Football in Israel
- Season: 1948–49

= 1948–49 in Israeli football =

The 1948–49 season was the first season of competitive football in Israel, which was established towards the end of the previous season, and the 23rd season under the Israeli Football Association, established in 1928, during the British Mandate.

==IFA Competitions==
As the newly formed Israel was in the midst of the 1948 Arab–Israeli War, most footballing activities were delayed until spring 1949.

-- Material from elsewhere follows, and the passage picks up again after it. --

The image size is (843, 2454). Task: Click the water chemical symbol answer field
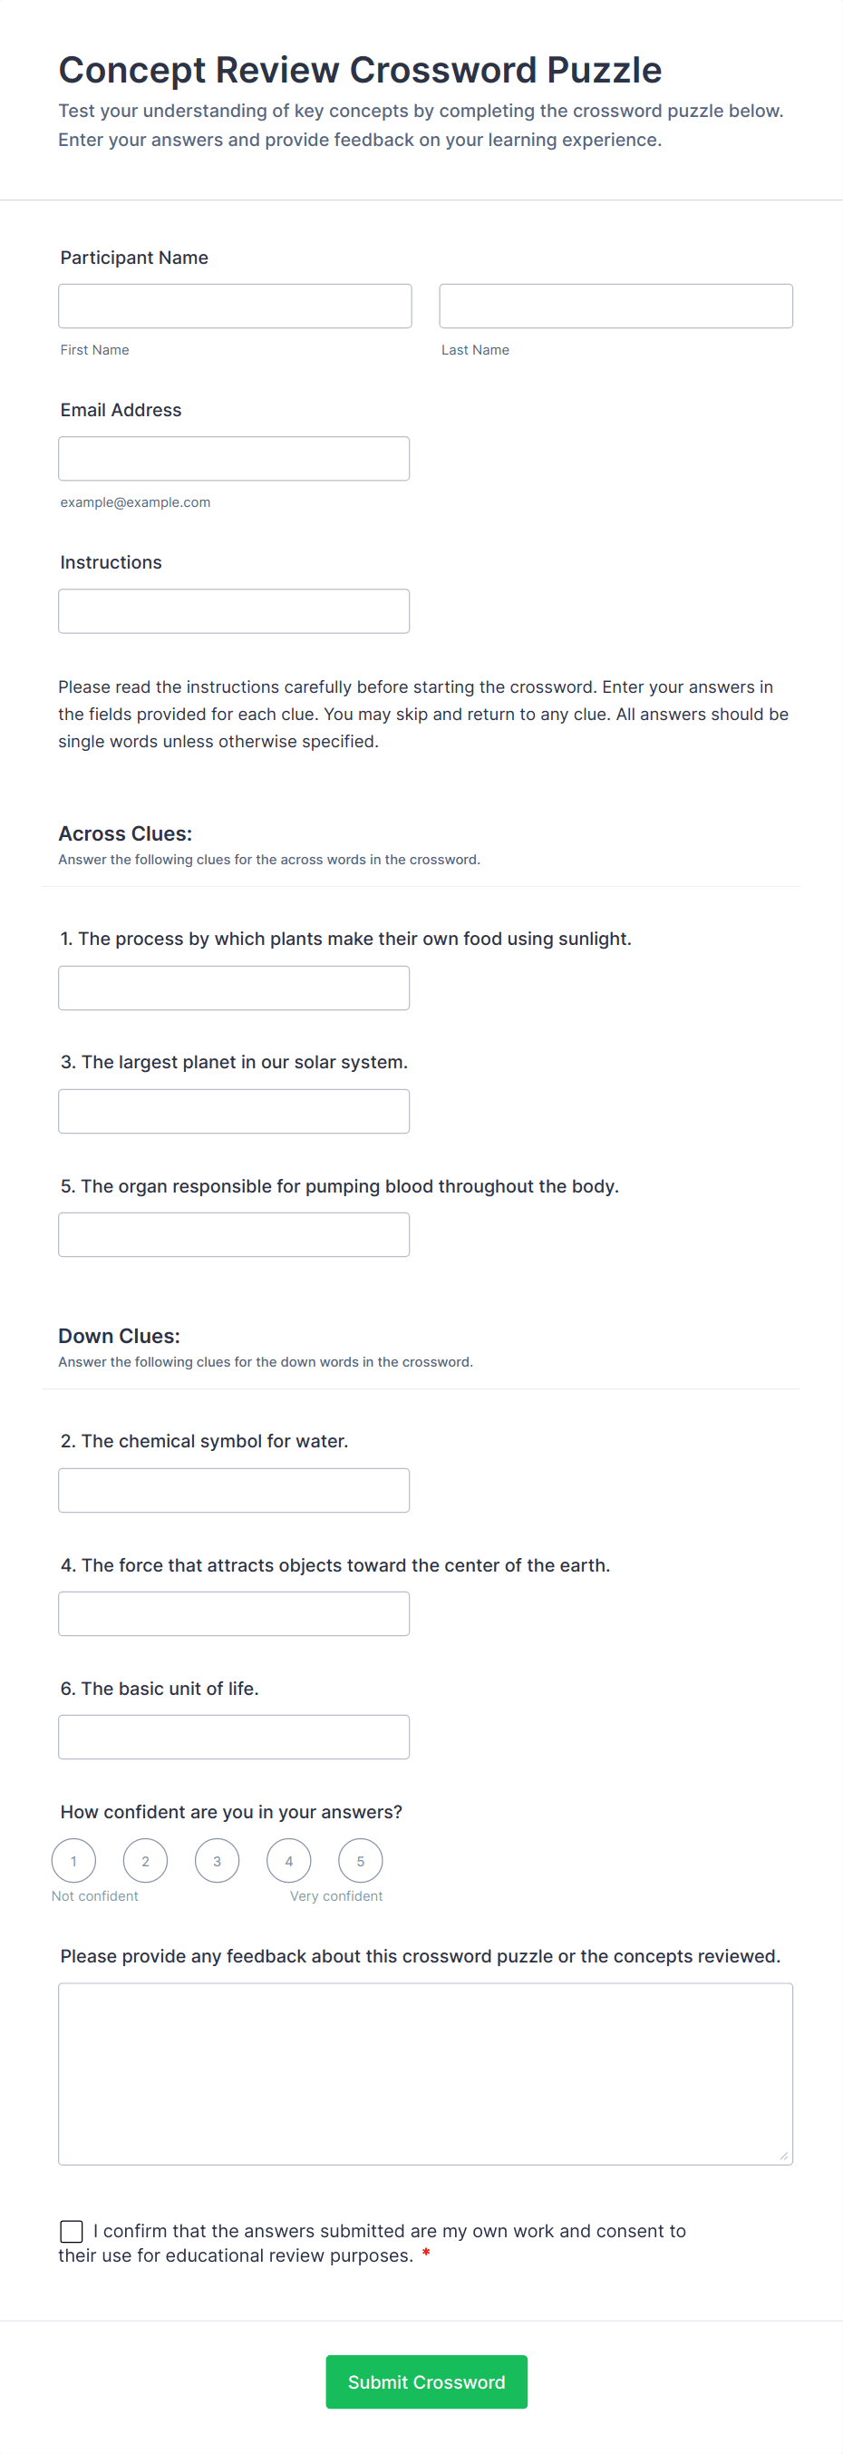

===1949–51 Israel State Cup===

The competition started on 9 April 1949, with 16 teams competing in the first round. After the completion of the quarter-finals, on 28 May 1949, two teams, Maccabi Petah Tikva and Maccabi Tel Aviv appealed their eliminations, and the competition was halted.

===League competitions===

League competitions started in May 1949 and carried over to the next season.

===Youth competitions===

Footballing activities for underage (and therefore, not eligible for military service) footballers continued, as possible even during the ongoing war, with the 1947–48 Palestine Noar League, which started before the declaration of independence, completed in summer 1948.
During fall 1949, the IFA organized a national cup competition for youth teams, which was won by Maccabi Tel Aviv, who had beaten Maccabi Ramat Gan 3–0 in the final.

==National teams==
===National team===
In summer 1948 an initiative was set to send a select XI to a tour in the United States, as a mean to show independence and as a fundraiser for the cash-strapped state. Prior to departure the national team held a training camp in Israel, playing training matches against several army teams, beating the transport corps 10–1, the artillery corps 8–0, the Alexandroni Brigade 8–3 and a select XI from the brigades stationed along the Jordanian-Iraqi front 6–0.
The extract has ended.